Raman profiles of the stratum corneum define 3 filaggrin genotype–determined atopic dermatitis endophenotypes

Background Filaggrin ( FLG ) has a central role in the pathogenesis of atopic dermatitis (AD). FLG is a complex repetitive gene; highly population-specific mutations and multiple rare mutations make routine genotyping complex. Furthermore, the mechanistic pathways through which mutations in FLG predispose to AD are unclear. Objectives We sought to determine whether specific Raman microspectroscopic natural moisturizing factor (NMF) signatures of the stratum corneum could be used as markers of FLG genotype in patients with moderate-to-severe AD. Methods The composition and function of the stratum corneum in 132 well-characterized patients with moderate-to-severe AD were assessed by means of confocal Raman microspectroscopy and measurement of transepidermal water loss (TEWL). These parameters were compared with FLG genotype and clinical assessment. Results Three subpopulations closely corresponding with FLG genotype were identified by using Raman spectroscopy. The Raman signature of NMF discriminated between FLG -associated AD and non– FLG -associated AD (area under the curve, 0.94; 95% CI, 0.91-0.99). In addition, within the subset of FLG -associated AD, NMF distinguished between patients with 1 versus 2 mutations. Five novel FLG mutations were found on rescreening outlying patients with Raman signatures suggestive of undetected mutations (R3418X, G1138X, S1040X, 10085delC, and L2933X). TEWL did not associate with FLG genotype subgroups. Conclusions Raman spectroscopy permits rapid and highly accurate stratification of FLG -associated AD. FLG mutations do not influence TEWL within established moderate-to-severe AD.

★ ★ ★ ★

» **Actions to take**
1) Decide whether each statement agrees with the abstract on Raman profiles of the stratum corneum. Answer yes or no for each, and quote the words from the abstract that settle it. (a) The study examined 132 patients with moderate-to-severe AD. (b) TEWL was associated with FLG genotype subgroups. (c) Within FLG-associated AD, NMF separated patients with 1 mutation from those with 2.
2) According to the abstract on Raman profiles of the stratum corneum, how many novel FLG mutations turned up when outlying patients were rescreened?

Saved entries

★ ★ ★ ★

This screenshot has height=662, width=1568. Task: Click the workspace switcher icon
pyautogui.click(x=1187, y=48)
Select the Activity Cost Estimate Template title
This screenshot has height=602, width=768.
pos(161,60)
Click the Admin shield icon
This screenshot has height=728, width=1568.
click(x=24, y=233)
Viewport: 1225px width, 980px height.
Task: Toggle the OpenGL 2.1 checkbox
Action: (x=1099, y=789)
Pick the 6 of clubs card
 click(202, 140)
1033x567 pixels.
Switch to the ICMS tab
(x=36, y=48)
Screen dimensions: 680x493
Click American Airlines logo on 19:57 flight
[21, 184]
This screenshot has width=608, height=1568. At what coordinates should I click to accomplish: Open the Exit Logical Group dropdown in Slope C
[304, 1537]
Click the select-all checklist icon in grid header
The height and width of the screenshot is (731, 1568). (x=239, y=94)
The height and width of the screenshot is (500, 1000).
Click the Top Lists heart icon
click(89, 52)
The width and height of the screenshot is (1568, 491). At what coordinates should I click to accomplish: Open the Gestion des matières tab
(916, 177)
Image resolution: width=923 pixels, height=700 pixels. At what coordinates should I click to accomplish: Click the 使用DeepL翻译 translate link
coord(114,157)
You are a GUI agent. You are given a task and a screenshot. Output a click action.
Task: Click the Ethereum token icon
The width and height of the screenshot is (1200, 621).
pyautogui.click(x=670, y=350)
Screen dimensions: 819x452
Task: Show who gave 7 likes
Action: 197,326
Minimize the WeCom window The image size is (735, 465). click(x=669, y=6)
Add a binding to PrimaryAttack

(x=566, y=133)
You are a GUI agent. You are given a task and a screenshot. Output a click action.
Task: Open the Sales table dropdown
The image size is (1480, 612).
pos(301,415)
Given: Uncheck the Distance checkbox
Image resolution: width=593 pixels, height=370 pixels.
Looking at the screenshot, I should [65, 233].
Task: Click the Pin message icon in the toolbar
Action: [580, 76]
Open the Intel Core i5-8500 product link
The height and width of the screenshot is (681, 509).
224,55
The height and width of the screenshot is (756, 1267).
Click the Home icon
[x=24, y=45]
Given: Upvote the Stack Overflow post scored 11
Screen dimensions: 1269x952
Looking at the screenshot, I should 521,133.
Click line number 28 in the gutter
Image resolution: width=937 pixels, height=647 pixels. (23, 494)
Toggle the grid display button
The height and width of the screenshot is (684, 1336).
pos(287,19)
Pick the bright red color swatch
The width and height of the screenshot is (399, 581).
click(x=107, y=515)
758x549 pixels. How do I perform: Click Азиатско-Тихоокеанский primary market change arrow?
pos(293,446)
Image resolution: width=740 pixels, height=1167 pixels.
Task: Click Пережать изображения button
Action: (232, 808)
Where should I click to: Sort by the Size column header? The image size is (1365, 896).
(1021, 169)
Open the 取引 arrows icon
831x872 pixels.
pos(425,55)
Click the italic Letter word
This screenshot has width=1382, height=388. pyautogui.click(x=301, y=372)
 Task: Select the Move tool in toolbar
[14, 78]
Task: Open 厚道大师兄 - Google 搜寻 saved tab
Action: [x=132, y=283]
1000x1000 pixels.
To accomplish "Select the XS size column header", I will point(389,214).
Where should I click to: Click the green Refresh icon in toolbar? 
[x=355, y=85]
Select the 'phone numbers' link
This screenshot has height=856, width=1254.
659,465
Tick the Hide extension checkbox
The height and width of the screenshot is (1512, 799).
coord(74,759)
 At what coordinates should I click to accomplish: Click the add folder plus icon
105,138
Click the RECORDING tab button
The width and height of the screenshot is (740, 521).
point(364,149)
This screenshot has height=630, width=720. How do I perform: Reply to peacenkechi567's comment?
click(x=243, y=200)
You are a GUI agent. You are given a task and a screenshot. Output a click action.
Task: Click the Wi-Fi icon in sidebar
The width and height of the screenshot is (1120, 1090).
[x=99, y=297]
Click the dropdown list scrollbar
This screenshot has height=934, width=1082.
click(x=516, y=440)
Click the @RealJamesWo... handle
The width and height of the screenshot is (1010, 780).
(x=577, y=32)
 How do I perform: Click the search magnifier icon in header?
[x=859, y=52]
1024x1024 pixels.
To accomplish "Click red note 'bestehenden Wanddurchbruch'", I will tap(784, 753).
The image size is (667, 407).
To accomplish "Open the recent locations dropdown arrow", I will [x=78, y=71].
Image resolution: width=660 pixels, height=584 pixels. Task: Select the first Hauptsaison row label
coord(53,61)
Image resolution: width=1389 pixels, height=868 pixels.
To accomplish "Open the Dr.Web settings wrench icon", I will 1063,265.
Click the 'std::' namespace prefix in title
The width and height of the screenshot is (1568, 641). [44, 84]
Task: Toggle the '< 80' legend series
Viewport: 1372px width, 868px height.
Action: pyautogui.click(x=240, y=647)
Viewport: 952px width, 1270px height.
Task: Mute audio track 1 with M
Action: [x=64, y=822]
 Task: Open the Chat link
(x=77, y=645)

★ ★ ★ ★

» **Results in order**
1)
(a) Yes: "The composition and function of the stratum corneum in 132 well-characterized patients with moderate-to-severe AD were assessed"
(b) No: "TEWL did not associate with FLG genotype subgroups."
(c) Yes: "within the subset of FLG -associated AD, NMF distinguished between patients with 1 versus 2 mutations"

2) Five: R3418X, G1138X, S1040X, 10085delC, and L2933X.